Rev. Dr. Stephen W. Casey, the senior pastor of St. Stephen’s Church in Louisville, gave a rousing sermon that brought the audience of its seats.
He talked of how Louisville was known for Ali and the Kentucky Derby, and praised those who had supported Ali for his stance in opposition to the Vietnam War from the early days.
Ali refused induction into the Army in 1967 and was banned from boxing for more than three years. He wasn’t widely supported initially. Casey drove home that point as he spoke of betting on the Derby.
“Our city is known for two things,” Casey said. “It is known for Muhammad Ali and it is known for the Kentucky Derby. We hope you will come back and visit our city on the first Saturday in May. We hope you will place a bet on one of the horses. But if you do, please know the rules. What will happen is the horses will start off in the starting gate. Then, the signal will be given and they will run in the mud for two minutes. The winner will then be led to the winner’s circle where a wreath of roses will be placed around the horse’s neck. We want you to make a bet, but please know the rules. You cannot bet for the horse once it’s in the winner’s circle. You have to bet for the horse while it’s still in the mud.
“There are a lot of people who bet on Muhammad Ali when he was in the winner’s circle, but the masses bet on him while he was still in the mud. Kareem Abdul-Jabbar stood with him when he was in the mud. Jim Brown stood with him when he was in the mud. Bill Russell stood with him when he was in the mud. Howard Cosell stood with him when he was in the mud.”
Casey, who said Ali helped African Americans “feel like somebodies” with his commitment to civil rights, stressed Ali’s importance to the black community.
“Please don’t mishear me: I am not saying Muhammad Ali is the property of black people,” Casey said. “He is the property of all people. But while he is the property of all people, let us never forget that he is the product of black people in their struggle to be free.”
A longtime friend, John Ramsey, spoke of Ali’s eagerness to donate money and help others.
Ramsey cited Ali’s famous quote of, “Service to others is the rent we pay for our room on Earth,” when he said, “Champ, your rent is paid in full.”
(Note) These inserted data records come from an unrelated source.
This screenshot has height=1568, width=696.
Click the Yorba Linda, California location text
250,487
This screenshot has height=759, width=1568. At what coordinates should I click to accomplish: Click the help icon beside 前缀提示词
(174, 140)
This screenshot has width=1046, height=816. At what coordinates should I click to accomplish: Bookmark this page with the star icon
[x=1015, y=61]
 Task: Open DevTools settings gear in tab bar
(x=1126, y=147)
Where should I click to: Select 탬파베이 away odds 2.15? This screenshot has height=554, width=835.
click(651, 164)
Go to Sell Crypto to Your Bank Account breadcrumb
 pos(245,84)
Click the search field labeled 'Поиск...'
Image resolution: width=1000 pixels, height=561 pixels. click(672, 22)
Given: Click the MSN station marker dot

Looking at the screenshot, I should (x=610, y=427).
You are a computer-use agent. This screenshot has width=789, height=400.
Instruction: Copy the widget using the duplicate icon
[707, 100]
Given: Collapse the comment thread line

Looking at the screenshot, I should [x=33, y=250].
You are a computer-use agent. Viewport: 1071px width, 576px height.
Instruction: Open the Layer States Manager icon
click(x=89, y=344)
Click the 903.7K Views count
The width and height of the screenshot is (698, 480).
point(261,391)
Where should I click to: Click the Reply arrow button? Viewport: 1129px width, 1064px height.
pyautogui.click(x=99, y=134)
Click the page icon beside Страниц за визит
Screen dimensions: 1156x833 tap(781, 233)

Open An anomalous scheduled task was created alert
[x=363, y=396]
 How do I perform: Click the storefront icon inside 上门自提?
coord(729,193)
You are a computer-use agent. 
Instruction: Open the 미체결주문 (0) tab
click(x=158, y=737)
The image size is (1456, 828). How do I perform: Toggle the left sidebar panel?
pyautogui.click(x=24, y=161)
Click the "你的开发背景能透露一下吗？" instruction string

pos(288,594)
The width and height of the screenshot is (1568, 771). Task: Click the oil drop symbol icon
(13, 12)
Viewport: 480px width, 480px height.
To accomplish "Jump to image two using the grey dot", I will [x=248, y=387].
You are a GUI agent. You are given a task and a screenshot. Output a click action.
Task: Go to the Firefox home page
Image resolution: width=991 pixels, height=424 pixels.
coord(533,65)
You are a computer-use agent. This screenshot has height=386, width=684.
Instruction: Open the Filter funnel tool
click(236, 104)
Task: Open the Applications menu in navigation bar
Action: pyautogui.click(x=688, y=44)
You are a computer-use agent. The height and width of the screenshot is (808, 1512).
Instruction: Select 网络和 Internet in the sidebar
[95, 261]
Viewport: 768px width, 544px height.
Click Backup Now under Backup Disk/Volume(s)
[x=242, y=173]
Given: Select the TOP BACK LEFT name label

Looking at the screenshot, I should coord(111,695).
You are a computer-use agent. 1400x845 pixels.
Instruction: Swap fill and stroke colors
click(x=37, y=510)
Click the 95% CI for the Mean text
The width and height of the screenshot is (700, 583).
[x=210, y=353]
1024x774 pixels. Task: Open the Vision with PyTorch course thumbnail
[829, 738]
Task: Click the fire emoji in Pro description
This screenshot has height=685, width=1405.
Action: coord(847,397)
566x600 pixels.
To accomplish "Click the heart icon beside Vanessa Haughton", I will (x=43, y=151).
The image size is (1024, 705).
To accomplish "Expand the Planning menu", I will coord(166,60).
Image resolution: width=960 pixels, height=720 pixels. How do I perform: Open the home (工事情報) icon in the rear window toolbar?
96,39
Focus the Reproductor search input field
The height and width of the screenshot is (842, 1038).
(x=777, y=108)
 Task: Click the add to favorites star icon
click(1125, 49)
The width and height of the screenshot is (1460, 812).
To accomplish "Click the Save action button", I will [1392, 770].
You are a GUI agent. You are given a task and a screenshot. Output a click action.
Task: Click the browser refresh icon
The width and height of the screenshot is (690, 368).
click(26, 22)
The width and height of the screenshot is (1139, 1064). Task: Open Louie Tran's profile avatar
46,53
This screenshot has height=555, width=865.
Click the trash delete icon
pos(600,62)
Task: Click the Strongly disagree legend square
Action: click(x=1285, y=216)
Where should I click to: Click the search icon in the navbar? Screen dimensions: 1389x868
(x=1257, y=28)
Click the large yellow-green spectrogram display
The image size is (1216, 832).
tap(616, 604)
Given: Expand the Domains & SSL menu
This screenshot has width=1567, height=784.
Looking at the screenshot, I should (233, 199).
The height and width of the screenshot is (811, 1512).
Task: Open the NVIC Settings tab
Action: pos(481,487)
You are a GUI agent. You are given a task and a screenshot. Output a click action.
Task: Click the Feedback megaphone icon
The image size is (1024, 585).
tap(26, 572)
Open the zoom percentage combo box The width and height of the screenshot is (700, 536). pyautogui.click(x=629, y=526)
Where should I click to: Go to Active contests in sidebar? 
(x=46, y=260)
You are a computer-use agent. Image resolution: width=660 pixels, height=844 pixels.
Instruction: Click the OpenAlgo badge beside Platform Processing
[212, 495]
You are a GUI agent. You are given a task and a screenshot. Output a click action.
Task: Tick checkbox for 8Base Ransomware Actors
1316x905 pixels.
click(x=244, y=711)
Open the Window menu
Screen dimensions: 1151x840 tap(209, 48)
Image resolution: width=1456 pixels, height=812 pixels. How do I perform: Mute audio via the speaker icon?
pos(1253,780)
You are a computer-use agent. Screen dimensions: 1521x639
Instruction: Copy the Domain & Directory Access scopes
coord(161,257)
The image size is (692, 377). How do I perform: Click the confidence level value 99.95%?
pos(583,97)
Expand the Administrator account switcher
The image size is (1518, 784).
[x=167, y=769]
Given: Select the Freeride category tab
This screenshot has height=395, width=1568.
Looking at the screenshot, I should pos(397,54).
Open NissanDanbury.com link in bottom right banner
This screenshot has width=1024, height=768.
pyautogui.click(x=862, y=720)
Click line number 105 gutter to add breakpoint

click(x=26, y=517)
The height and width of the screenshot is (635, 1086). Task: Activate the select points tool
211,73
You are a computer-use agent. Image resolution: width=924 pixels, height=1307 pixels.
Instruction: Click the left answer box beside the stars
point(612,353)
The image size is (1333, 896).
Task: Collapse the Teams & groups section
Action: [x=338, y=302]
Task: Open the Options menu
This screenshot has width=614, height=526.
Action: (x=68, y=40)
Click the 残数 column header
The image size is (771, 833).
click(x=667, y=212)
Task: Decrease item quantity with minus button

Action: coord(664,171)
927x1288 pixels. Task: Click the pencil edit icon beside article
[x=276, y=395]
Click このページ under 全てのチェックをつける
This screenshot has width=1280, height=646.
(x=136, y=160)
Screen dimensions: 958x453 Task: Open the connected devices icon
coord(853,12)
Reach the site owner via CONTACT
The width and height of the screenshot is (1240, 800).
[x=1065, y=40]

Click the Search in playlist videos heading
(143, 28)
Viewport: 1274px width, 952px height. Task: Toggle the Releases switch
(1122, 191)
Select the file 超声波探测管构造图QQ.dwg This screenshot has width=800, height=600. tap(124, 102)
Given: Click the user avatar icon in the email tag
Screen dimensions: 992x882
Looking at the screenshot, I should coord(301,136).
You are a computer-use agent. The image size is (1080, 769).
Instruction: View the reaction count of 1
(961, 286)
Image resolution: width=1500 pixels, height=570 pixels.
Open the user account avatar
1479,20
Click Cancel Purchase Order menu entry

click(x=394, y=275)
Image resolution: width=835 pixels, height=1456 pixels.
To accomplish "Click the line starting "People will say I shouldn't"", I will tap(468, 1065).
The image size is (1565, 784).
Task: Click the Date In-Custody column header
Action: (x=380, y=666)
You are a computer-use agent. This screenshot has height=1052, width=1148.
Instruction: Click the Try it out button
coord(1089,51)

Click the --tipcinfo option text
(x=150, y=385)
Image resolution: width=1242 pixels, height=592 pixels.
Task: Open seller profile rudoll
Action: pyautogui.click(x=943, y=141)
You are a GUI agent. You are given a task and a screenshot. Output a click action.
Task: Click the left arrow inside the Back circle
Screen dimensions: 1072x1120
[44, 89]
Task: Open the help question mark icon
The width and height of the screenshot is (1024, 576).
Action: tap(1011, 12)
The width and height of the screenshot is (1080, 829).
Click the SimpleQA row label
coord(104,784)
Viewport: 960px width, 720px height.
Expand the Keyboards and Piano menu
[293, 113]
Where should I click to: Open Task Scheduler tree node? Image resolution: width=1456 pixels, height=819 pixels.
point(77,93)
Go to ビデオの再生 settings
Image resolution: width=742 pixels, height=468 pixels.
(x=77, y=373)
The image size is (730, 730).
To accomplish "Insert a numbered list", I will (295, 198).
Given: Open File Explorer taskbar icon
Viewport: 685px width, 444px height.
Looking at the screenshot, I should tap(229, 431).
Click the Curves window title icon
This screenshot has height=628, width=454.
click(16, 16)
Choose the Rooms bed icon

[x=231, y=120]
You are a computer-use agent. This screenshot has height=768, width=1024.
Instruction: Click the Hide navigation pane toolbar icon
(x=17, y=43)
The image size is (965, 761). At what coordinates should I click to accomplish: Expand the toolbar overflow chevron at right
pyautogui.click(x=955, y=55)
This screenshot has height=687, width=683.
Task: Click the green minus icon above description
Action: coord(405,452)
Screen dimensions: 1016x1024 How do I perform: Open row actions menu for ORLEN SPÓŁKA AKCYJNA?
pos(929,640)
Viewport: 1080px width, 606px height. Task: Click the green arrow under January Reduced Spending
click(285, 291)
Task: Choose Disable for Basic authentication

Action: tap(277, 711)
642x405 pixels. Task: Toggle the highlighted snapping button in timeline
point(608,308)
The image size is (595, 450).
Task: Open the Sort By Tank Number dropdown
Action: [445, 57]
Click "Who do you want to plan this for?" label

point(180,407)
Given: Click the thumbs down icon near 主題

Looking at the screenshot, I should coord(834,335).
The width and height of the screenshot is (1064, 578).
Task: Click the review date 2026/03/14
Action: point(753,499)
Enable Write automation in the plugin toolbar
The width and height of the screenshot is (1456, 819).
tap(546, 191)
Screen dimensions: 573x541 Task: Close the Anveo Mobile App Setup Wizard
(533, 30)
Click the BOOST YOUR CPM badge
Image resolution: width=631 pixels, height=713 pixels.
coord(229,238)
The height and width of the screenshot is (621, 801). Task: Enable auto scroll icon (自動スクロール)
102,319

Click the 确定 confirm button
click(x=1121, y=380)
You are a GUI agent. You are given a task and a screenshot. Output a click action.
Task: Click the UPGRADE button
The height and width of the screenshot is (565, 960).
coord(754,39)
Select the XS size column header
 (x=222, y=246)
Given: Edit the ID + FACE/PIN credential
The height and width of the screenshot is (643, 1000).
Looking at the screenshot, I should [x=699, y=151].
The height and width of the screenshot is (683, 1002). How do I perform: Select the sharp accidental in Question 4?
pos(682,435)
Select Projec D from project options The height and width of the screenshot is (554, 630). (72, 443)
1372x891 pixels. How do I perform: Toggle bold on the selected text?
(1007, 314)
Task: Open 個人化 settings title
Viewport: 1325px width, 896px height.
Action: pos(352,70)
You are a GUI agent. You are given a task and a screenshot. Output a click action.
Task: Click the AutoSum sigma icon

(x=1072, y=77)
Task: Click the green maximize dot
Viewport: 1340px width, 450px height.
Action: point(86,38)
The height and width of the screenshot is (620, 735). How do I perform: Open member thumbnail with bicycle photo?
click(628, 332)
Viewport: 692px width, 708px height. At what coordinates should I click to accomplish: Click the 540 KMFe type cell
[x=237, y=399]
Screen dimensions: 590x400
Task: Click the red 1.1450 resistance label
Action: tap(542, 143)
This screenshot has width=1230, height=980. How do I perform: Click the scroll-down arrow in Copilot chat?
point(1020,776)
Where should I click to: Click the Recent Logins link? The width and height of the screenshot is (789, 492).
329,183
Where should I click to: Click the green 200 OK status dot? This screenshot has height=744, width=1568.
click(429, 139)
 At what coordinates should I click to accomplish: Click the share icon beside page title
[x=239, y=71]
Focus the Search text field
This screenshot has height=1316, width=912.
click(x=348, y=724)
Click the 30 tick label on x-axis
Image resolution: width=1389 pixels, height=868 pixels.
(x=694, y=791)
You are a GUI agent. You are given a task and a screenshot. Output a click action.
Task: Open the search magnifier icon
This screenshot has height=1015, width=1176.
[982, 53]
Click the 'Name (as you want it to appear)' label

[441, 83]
He said Ali was ready to help at a moment’s notice.
“If he learned there was a village that needed food in a third-world country, Ali was on a plane with a check,” Ramsey said. “If there was a conflict and he could be part of the resolution, again, Muhammad would travel. As Lonnie mentioned, if there were hostages to be released, Muhammad was a man of action. … He’s taught us to love instead of to hate, to look for commonalities instead of differences.”
Ali’s daughters, Maryum and Rasheda, also spoke about their father. So, too, did comedian Billy Crystal and sports journalist Bryant Gumbel.
It was a fitting tribute for "The Greatest."